§ **WHAT IS REQUIRED**
When you come to the line with "Given: Click the Esc 返回 button", begin repeating; continue exactly through the final line of the records and include nothing from before.

§ **DATASET EXTRACT**
BEGIN

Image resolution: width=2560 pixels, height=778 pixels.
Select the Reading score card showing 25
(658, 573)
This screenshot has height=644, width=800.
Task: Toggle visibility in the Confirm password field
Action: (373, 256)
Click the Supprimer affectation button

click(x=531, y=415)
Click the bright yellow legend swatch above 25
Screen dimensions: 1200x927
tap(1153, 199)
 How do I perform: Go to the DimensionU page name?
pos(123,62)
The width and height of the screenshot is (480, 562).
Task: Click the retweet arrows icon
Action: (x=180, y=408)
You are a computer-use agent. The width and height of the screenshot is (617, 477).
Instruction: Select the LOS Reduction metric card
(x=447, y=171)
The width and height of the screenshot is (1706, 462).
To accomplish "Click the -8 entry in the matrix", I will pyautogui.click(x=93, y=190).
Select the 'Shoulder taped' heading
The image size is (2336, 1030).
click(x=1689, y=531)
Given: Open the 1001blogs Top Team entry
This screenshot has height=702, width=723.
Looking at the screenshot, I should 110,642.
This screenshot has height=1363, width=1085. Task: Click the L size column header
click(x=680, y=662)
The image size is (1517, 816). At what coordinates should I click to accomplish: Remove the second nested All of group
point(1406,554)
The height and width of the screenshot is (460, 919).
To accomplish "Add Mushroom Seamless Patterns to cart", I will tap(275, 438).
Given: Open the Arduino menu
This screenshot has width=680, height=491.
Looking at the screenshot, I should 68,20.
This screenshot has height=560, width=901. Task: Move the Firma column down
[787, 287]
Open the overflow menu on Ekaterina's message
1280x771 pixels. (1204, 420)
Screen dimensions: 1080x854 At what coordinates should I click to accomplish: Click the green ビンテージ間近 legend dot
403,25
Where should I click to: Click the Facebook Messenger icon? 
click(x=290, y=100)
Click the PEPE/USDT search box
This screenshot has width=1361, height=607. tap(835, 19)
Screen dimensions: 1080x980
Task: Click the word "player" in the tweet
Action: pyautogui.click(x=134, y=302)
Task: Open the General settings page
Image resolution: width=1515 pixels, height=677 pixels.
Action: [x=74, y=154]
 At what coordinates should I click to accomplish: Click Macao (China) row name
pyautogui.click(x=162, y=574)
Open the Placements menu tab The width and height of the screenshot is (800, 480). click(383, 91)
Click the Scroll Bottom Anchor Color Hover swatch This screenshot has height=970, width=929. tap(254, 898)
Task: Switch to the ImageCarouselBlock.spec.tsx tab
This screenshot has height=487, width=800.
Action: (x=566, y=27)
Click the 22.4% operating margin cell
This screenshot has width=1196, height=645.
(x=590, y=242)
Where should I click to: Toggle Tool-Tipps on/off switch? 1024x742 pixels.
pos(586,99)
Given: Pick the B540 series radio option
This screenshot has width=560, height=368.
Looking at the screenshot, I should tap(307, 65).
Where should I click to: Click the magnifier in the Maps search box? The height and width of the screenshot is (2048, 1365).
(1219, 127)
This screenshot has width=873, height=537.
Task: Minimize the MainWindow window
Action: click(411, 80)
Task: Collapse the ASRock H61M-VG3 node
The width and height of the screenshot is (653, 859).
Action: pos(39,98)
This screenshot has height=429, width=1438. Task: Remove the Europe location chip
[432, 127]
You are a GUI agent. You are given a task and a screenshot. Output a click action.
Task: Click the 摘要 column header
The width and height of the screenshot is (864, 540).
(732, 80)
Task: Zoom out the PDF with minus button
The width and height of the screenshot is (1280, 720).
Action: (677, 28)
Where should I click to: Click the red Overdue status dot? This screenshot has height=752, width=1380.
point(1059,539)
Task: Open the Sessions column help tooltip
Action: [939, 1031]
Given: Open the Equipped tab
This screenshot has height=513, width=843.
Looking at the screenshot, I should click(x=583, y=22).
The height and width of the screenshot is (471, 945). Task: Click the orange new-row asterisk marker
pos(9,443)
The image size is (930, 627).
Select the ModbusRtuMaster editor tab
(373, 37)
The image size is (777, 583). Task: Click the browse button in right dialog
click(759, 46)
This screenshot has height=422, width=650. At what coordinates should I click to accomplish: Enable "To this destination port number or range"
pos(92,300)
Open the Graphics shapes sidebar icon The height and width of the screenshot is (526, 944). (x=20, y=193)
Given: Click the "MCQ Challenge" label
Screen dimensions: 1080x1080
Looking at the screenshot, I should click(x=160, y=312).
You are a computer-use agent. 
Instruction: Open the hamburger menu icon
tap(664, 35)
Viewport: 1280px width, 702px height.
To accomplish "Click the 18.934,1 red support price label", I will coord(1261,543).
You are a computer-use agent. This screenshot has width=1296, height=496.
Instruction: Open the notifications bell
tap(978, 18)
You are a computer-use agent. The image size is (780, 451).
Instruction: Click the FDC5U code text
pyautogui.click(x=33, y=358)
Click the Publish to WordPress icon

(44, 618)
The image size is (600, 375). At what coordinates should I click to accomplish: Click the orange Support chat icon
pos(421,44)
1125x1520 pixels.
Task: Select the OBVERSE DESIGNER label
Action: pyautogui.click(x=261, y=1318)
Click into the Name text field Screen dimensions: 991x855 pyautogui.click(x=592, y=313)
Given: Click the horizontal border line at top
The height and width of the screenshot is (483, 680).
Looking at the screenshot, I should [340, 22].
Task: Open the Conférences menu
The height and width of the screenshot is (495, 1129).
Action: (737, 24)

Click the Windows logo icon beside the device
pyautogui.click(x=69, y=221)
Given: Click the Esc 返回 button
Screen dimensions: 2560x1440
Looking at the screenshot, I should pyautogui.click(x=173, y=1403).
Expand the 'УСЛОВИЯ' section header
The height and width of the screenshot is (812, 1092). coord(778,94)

END

§ **RESPONSE**
Given: Click the Esc 返回 button
Screen dimensions: 2560x1440
Looking at the screenshot, I should pyautogui.click(x=173, y=1403).
Expand the 'УСЛОВИЯ' section header
The height and width of the screenshot is (812, 1092). coord(778,94)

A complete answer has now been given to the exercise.